Instruction: Please reproduce every line of the entries below word for word, leaving out the pictures.

++++++++++

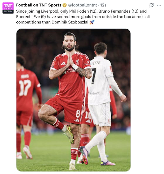Click the Adidas logo on the red jersey
Viewport: 164px width, 174px height.
(x=63, y=63)
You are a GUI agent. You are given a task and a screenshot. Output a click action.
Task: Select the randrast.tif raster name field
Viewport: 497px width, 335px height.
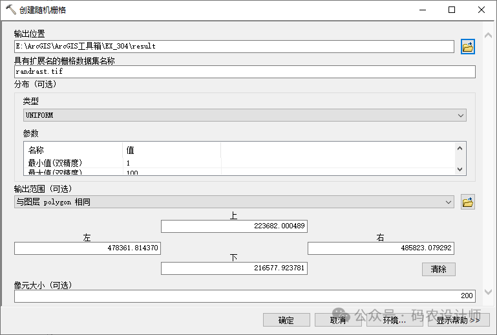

++++++++++

Solution:
Click the Adidas logo on the red jersey
Viewport: 164px width, 174px height.
(x=63, y=63)
You are a GUI agent. You are given a task and a screenshot. Output a click action.
Task: Select the randrast.tif raster name field
Viewport: 497px width, 335px height.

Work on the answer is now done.